Write down exactly the lines from the one below that has "Given: Toggle light/dark theme sun button" to the end of the data, both ends included; the pictures should not appear in your copy.
══════
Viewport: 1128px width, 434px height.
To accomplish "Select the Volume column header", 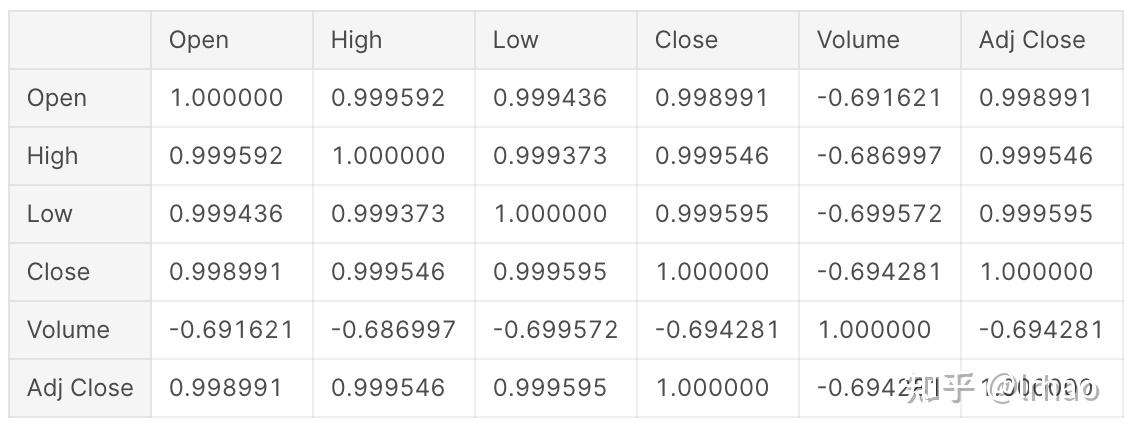I will (x=858, y=40).
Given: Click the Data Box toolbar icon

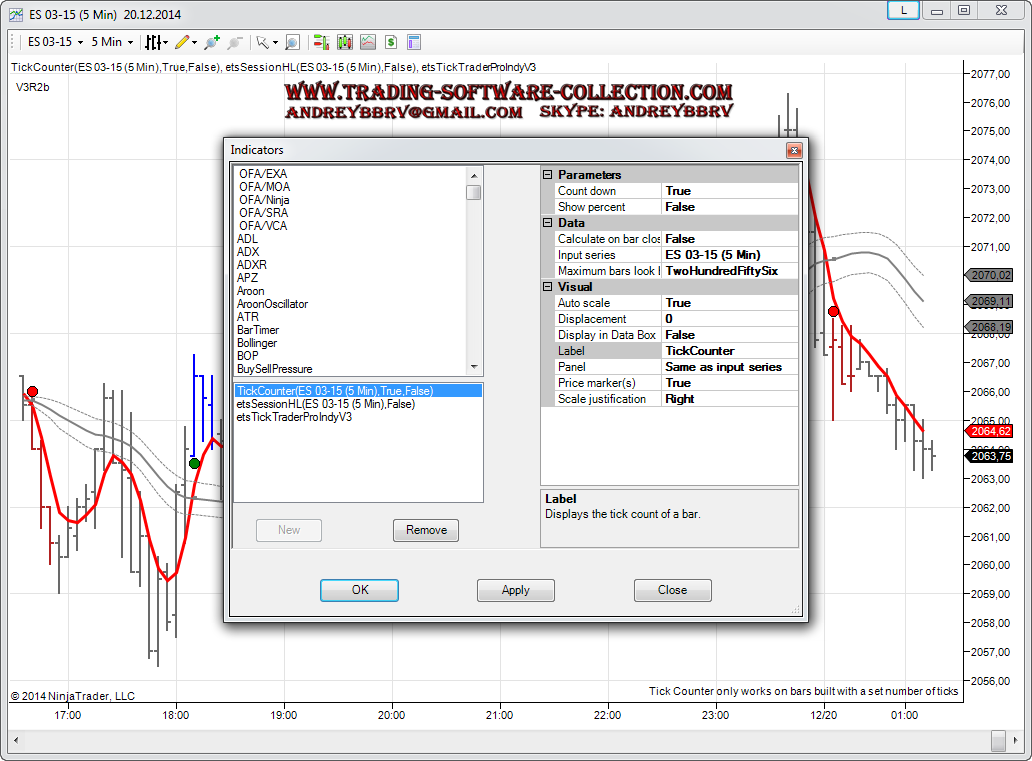Looking at the screenshot, I should coord(413,42).
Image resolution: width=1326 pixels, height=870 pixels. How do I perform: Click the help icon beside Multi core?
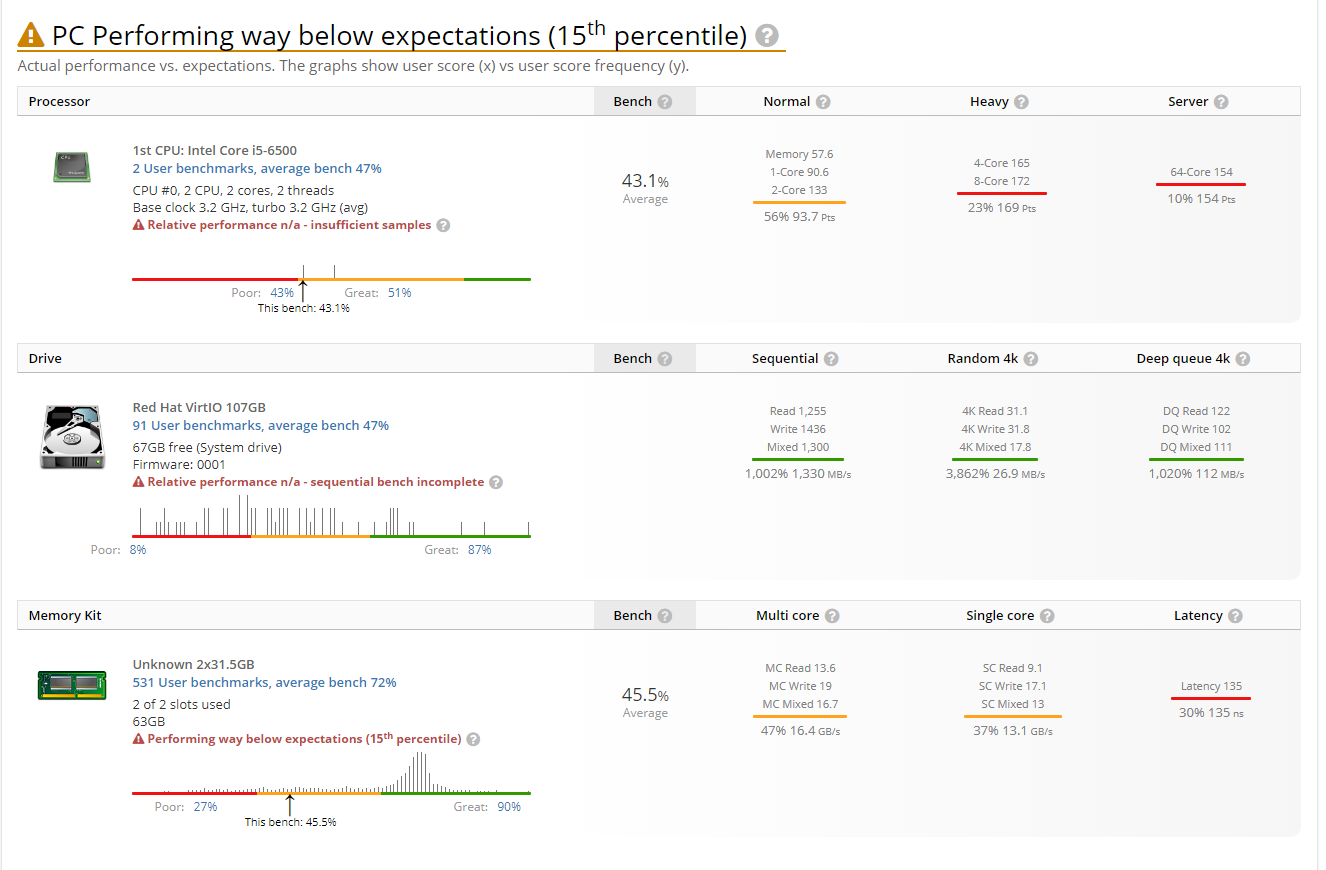[832, 616]
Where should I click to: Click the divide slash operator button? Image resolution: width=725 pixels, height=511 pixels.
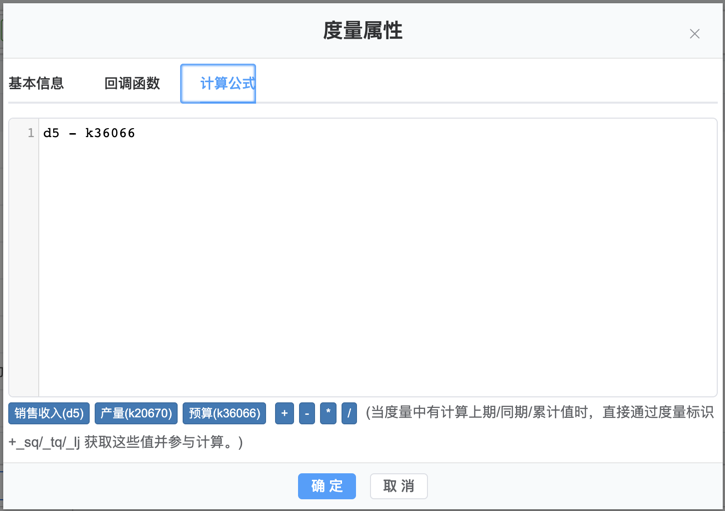(349, 413)
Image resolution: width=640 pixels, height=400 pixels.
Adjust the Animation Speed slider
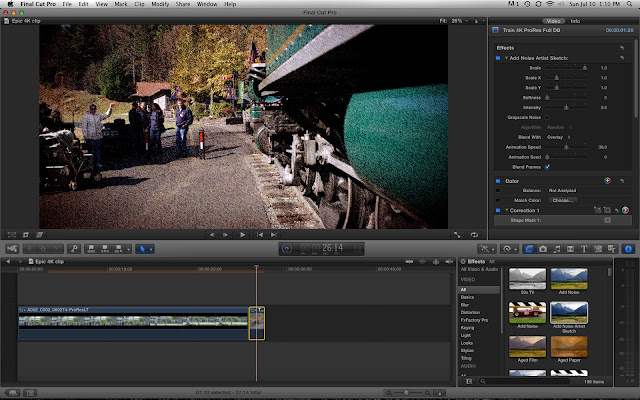click(568, 147)
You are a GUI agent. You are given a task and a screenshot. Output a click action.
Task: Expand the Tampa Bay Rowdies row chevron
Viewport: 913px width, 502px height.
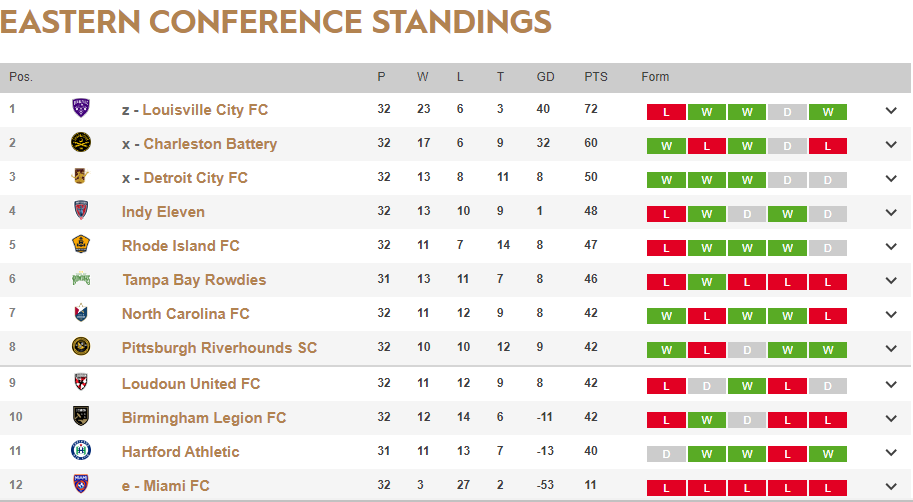point(891,281)
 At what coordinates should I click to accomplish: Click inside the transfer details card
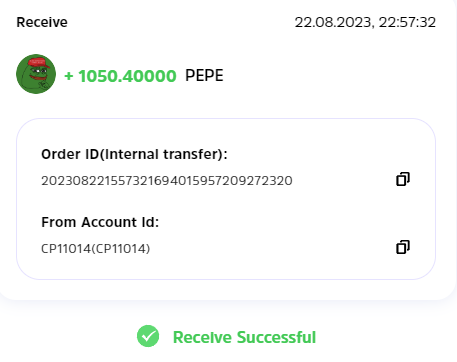click(x=226, y=199)
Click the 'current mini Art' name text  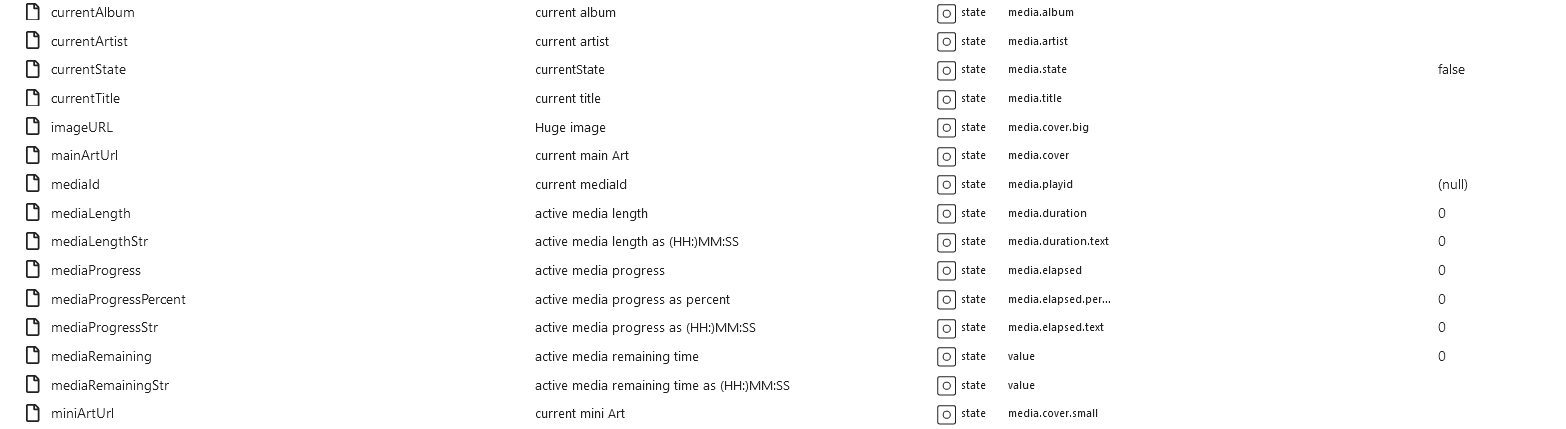(x=580, y=414)
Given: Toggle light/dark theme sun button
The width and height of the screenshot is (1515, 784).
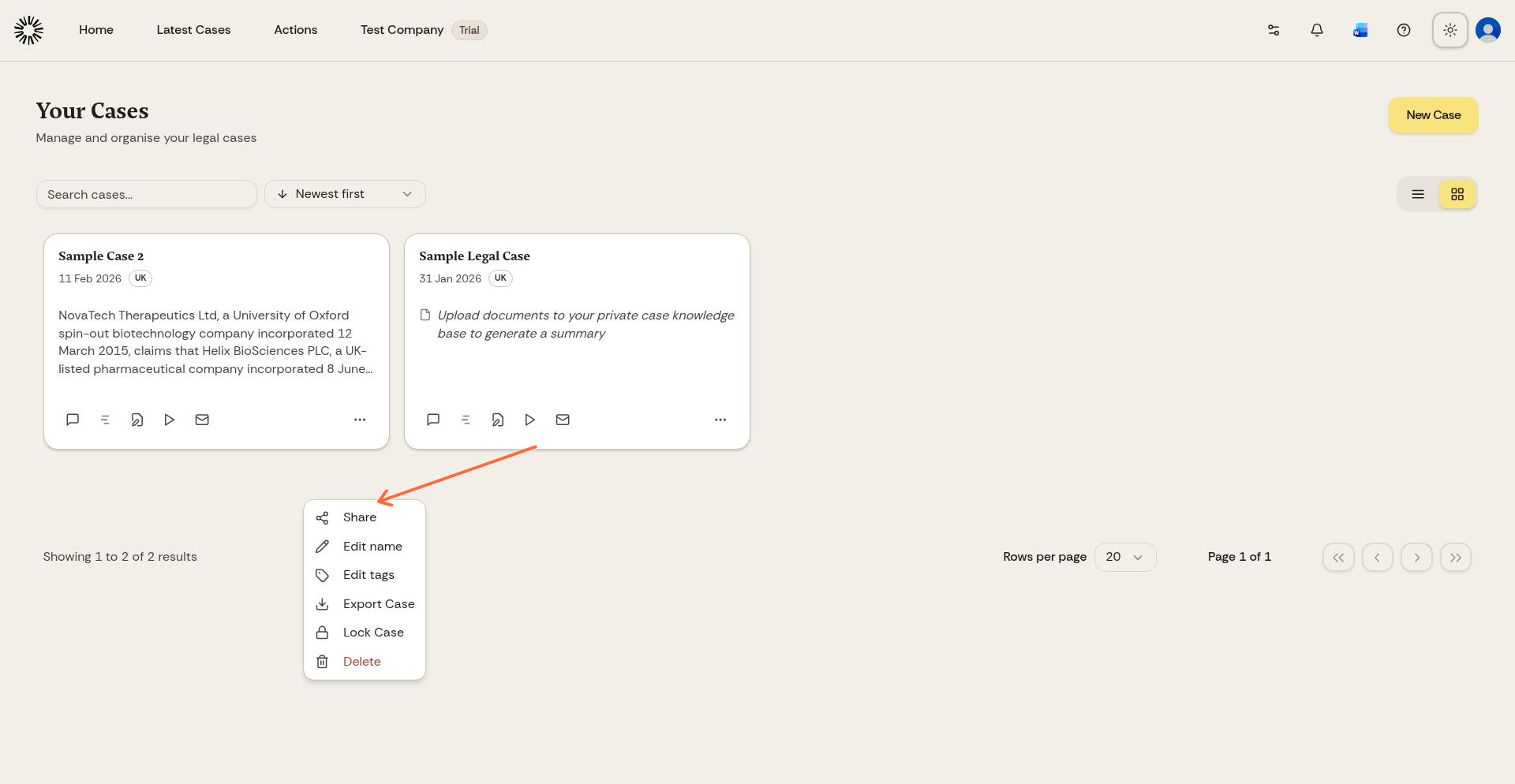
══════
▶ **Result for this task**
Given: Toggle light/dark theme sun button
The width and height of the screenshot is (1515, 784).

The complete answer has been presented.